Por otra parte, charlas con líderes de distintos departamentos -y varias denuncias- confirman la compra de votos, lo que establece un clientelismo entre el político que paga y el ciudadano que vende, con la esperanza de que si es electo le volverá a pagar en el futuro. Una prostitución del voto de la que muchos exculpan a “los más pobres”, como si fueran los únicos. En democracia todos los votos valen lo mismo, porque el derecho es universal para cualquier ciudadano, por lo tanto, no es concebible exonerar a quienes exigen iguales privilegios, pero eluden la responsabilidad de ejercerlos honestamente. La culpa no es exclusiva de los políticos, sino también de aquellos que lucran con su voto, ambos actos censurables y delictivos. Esos “pobres” -que algunos suelen justificar- tienen clarísimo que están vendiendo su derecho y libertad a elegir, y conscientemente lo hacen. Si eso se justifica por necesidad, cualquier otra cosa: prostitución, robo, atraco o similar, podrá ser igualmente justificable ¡No nos engañemos! Lo que hay que promover -teniendo como principio no cuestionable el voto universal- es que quienes elijan lo hagan con responsabilidad o, de lo contrario, sean condenados con igual contundencia que quienes les pagan. No hay que callar ni ser débil para decirlo porque ninguno es víctima, y ambos son delincuentes.
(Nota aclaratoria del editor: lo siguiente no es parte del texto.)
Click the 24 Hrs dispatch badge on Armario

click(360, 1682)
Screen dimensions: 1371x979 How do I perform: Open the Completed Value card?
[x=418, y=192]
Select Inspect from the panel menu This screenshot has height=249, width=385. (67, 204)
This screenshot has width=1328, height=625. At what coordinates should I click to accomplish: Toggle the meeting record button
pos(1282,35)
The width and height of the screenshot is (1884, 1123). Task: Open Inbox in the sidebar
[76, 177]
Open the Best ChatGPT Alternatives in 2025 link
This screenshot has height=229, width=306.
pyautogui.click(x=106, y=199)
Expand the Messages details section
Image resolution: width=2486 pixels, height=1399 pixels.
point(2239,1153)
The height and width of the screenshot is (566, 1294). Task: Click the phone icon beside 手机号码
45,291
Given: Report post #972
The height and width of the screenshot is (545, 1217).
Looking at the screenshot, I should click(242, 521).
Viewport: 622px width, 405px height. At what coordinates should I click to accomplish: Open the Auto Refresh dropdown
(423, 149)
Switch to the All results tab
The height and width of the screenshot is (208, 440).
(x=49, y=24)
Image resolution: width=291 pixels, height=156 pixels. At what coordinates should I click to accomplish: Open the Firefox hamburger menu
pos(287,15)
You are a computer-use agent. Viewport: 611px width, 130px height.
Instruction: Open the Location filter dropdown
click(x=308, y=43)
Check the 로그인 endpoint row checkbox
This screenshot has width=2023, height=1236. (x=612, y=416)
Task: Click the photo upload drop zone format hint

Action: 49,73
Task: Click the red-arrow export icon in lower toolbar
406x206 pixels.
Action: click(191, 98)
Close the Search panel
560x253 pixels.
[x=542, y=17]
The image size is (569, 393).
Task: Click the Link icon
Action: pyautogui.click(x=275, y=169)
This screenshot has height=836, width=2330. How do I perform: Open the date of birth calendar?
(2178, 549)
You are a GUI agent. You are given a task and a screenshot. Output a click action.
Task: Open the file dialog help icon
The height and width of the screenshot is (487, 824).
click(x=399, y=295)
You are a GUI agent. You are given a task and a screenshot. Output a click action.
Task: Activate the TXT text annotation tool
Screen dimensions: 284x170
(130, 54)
Lo que reflejan los hechos descritos es que hay un lupanar de la democracia. El ciudadano, exigente de derechos, ha olvidado la responsabilidad de ejercerlos con ética, porque le importa un soberano bledo el programa político de los candidatos y es feliz si se embolsa una cantidad de dinero, aunque sea prostituyéndose con el voto. No nos quejemos luego de los resultados, porque aquel que pagó a quien lo votó, necesita depredar recursos públicos para resarcirse y volver a pagar a otros, que se sumarán a esa subvención encubierta.
El comportamiento no es más que el reflejo de una extensa hipocresía nacional que mientras sea silenciosa no perturba, no molesta. Llenamos el país de moteles para ocultar infidelidades, pagamos parte del salario en nómina o factura y otro poco en cash, para eludir deberes fiscales, y compramos el carro o la casa a nombre de la empresa para desgravar impuestos. Un país con demasiada ciudadanía de doble moral -y poca ética- capaz de hacer todo lo anterior mientras se rasgan las vestiduras en público para mostrar el enojo que producen “los corruptos”, y grita reclamando -pero a otros- decencia, dignidad y buen gobierno. De tal cuenta, nunca acertamos a seleccionar bien a los gobernantes por razones como las citadas, aunque no falta aquello de culparlos continuamente.
Como es habitual, en esta ocasión deberemos elegir entre bandidos o inexpertos. Seguramente apostemos por la decencia -aunque ya veremos la cantidad de votos que consiguen los otros- y dedicaremos una administración más a aprender como gobernar “bien” el país. En 2027, el debate no será muy diferente, porque volverán los mercaderes de votos con proyectos de infraestructura, canastas, bolsas solidarias, becas…, para seguir desanimando al reducido grupo que va quedando de “honestos a toda costa”.
Siento que la realidad sea tan dura de describir, aunque ni siquiera así despertamos.